How? The way any drug becomes a problem: by interfering with our relationships with other people. We become dissatisfied with the way ordinary people look because they can’t compare to supermodels. Two-dimensional images are bad enough, but now with spex, advertisers can put a supermodel right in front of you, making eye contact. Software companies offer goddesses who’ll remind you of your appointments. We’ve all heard about men who prefer virtual girlfriends over actual ones, but they’re not the only ones who’ve been affected. The more time any of us spend with gorgeous digital apparitions around, the more our relationships with real human beings are going to suffer.
We can’t avoid these images and still live in the modern world. And that means we can’t kick this habit, because beauty is a drug you can’t abstain from unless you literally keep your eyes closed all the time.
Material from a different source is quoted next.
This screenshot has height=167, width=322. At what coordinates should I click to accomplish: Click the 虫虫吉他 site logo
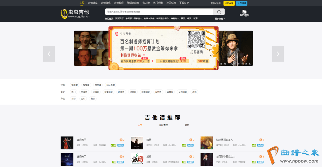pos(75,13)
I suppose the takeaway is that we must 1) control our consumption of Images and 2) Remember to seek substance in all our relationships. I conclude this section with a quote by Leo Tolstoy, “It is amazing how complete is the delusion that beauty is goodness.”

9.

I’m now back here in Berkeley, three weeks into the spring semester of my junior year. These thoughts above are just some of the things that have been occupying my mind during and after the trip. My biography limits me and I’m certain these above concerns and evaluations ring differently in every ear. But I do think that at least some of these ideas ring at a relatively similar pitch for us all. Many thanks for reading this postcard from my winter break. I hope to engage in further conversation.